My kids don’t care what I look like or what I say or how I feel, even. Sometimes they are brilliantly wonderful and I do admit they are the reason I live. But seriously. Why try.
There is an empty dishwasher OPENED FOR ALL TO SEE but the dirty plates get placed in the sink. Not even rinsed.
I specifically purchased everyone dividing laundry baskets. To help them I even labeled each of the three bins: White, Colors, Darks. They throw all of the clothes together.
I put out carpet cleaner on the floor, like, sprinkle it all over so the twins know it’s time to vacuum. I tell them it’s time to vacuum. Somehow, between Adventure Time and The Big Bang Theory there’s just not enough time to do it. But it’s okay to walk barefoot on chemicals and grind it into the new carpet we just put in three months ago.
I just want a day where I can sleep all day long.
“You don’t do anything by laze around the house.
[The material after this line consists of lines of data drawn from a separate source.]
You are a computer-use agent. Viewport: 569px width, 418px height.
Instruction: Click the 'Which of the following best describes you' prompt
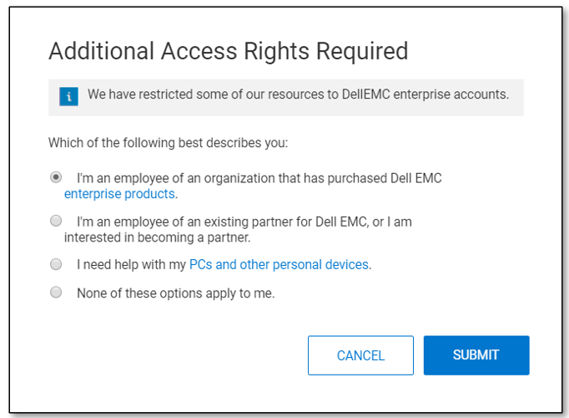pos(168,142)
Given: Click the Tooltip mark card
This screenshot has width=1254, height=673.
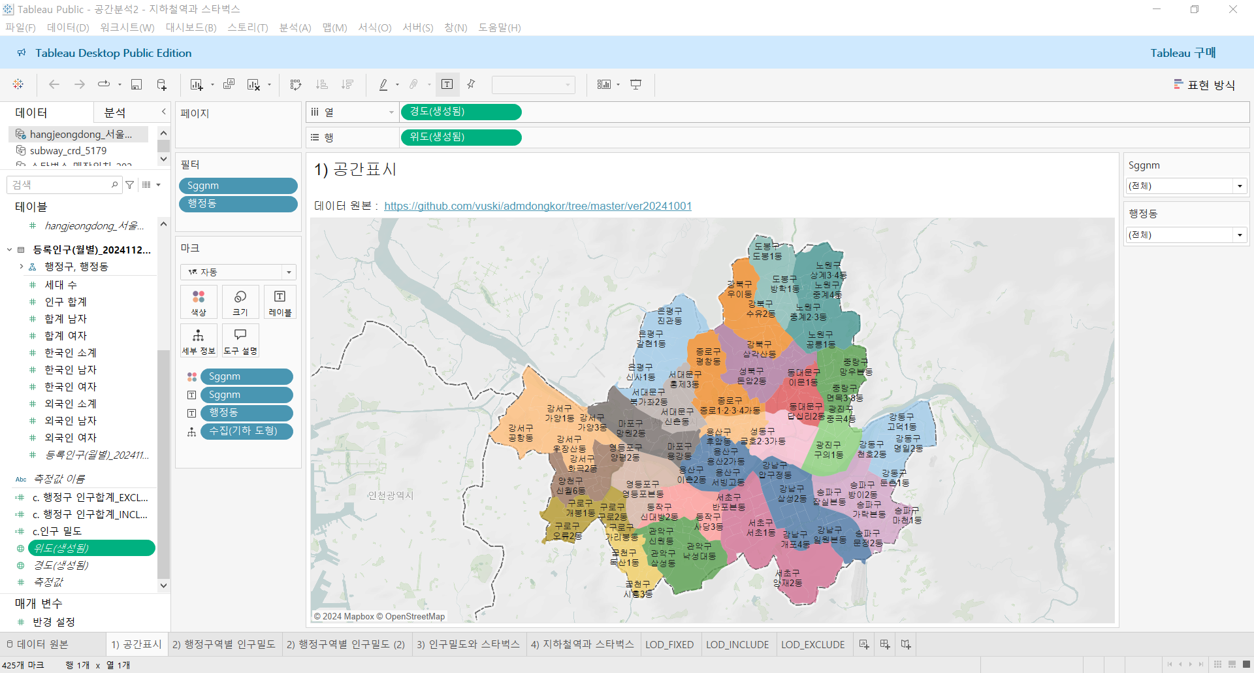Looking at the screenshot, I should pyautogui.click(x=240, y=341).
You don’t have a job.”
Fuck you. I take care of a special needs kid that you can’t handle. << what I yell at the people who try to “inspire me to do more”.
I bake cupcakes and planted a garden. I have two cats that bring me the dead mice. Why? They love me… I feed them. I get more affection from these cats than my own family.
Maybe one day this blog will get better, but for today, nope. I am off to sleep. Hopefully for a week.